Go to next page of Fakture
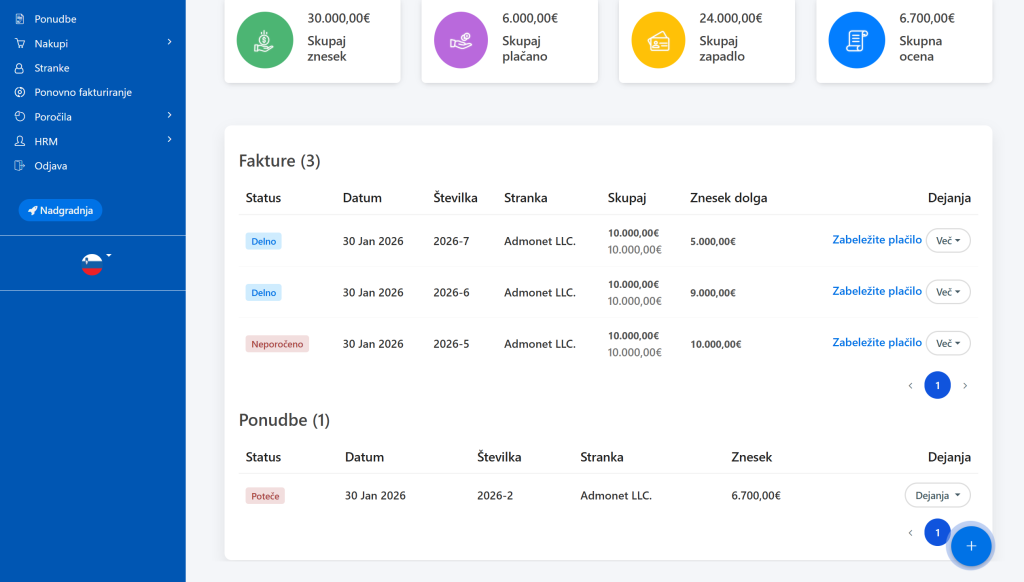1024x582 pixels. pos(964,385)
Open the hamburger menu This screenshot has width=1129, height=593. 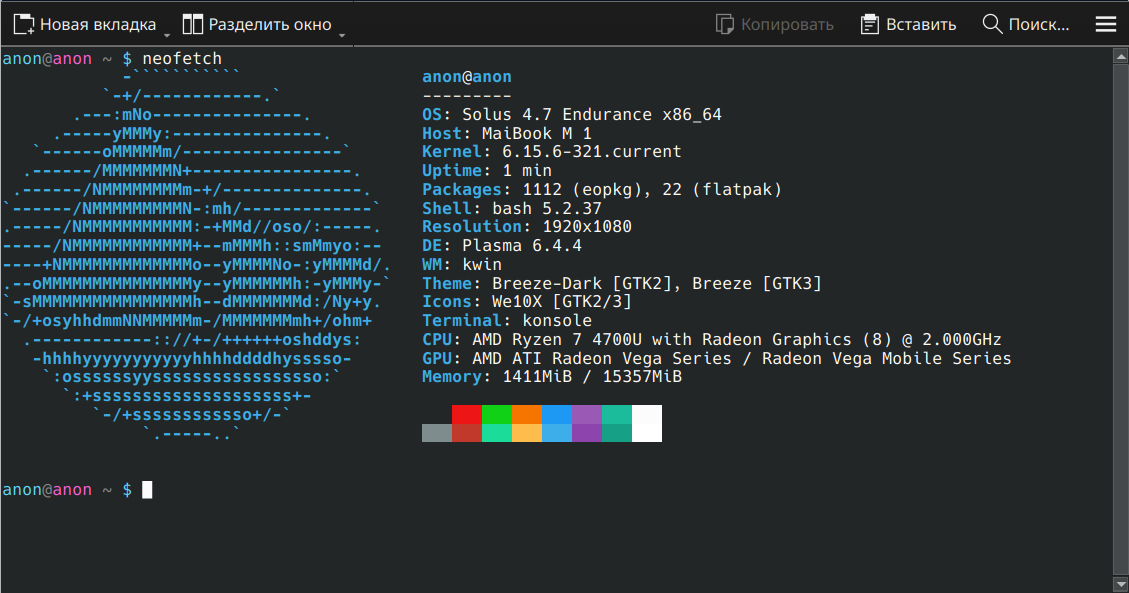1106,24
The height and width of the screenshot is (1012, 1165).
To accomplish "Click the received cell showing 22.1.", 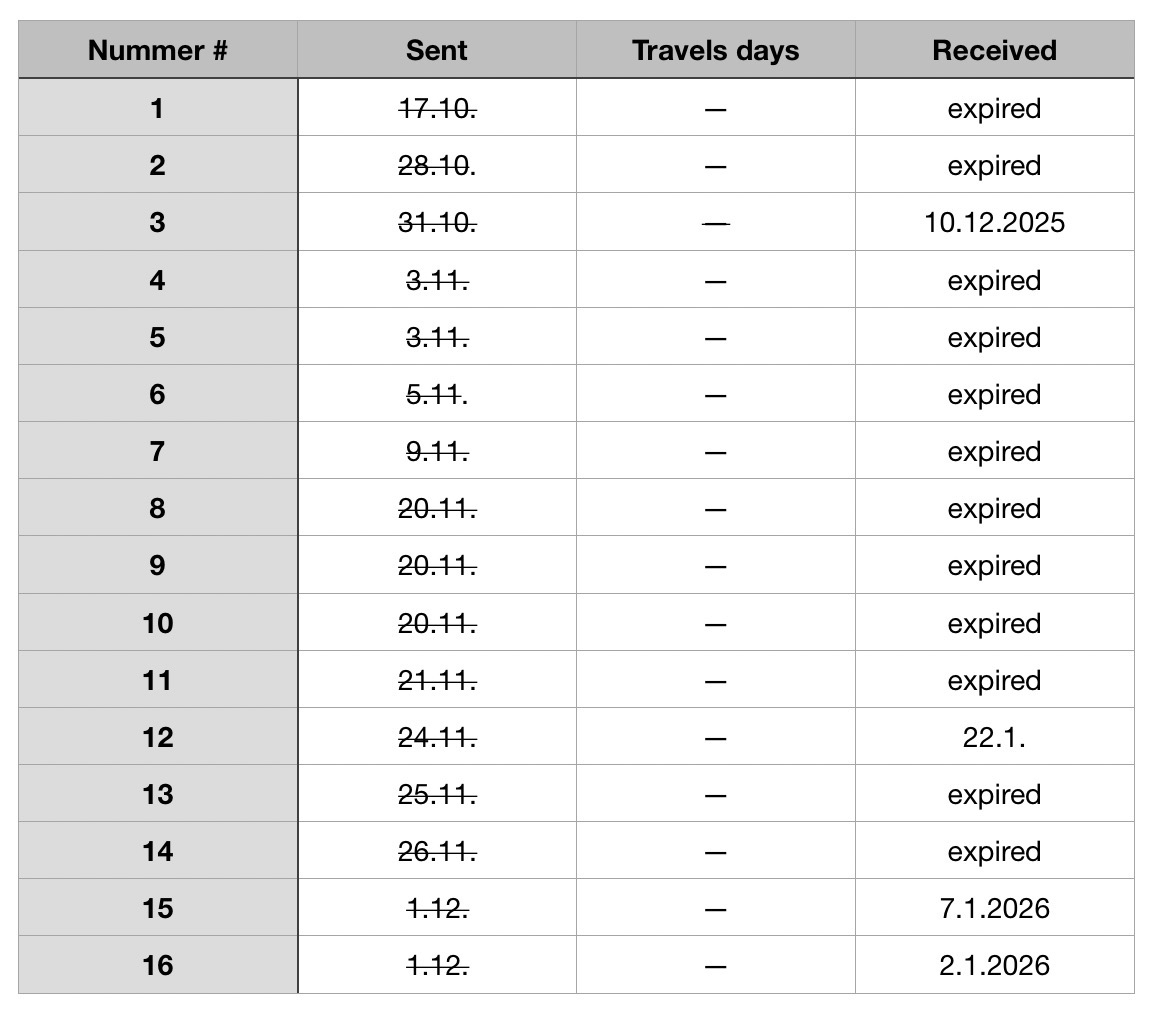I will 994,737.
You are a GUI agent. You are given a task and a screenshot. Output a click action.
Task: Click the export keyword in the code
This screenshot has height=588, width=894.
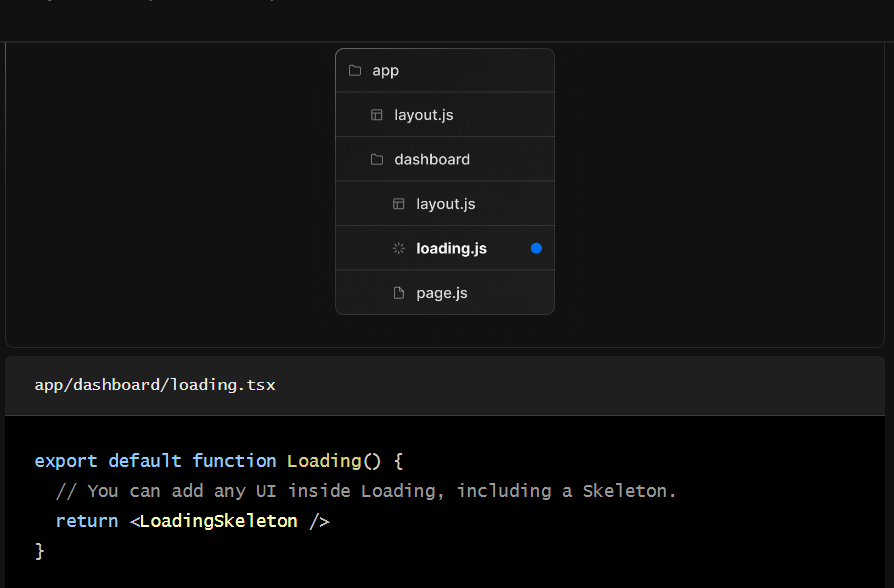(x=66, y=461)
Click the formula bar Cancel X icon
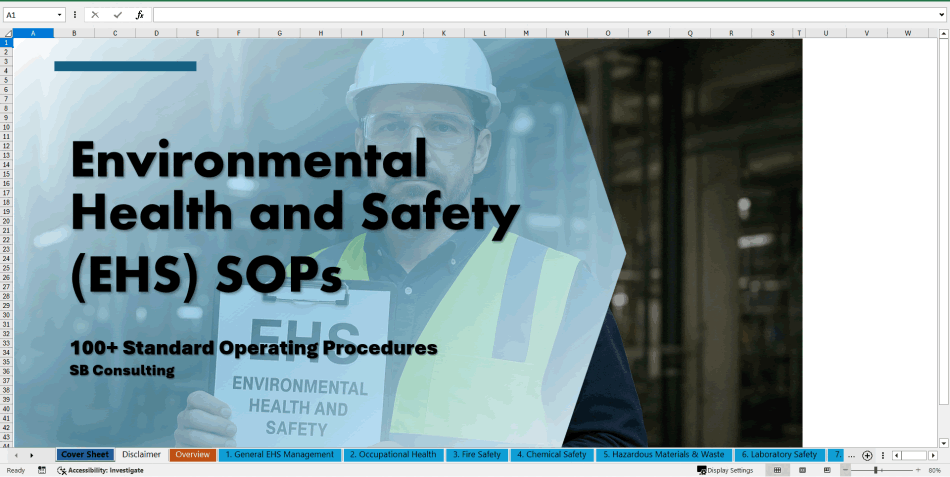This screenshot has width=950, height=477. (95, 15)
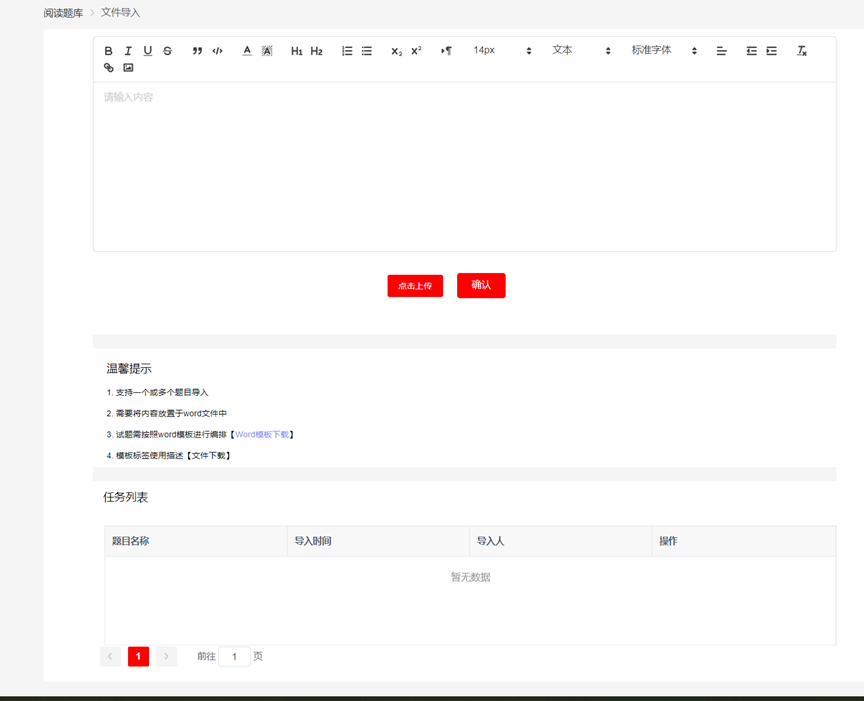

::::::::

Exercise:
The required result is an exact copy of the lines from the line containing "This screenshot has height=588, width=894." through the end of the entries, with every picture left out.

The answer:
This screenshot has height=588, width=894.
(x=66, y=461)
Click the formula bar Cancel X icon
This screenshot has width=950, height=477. (95, 15)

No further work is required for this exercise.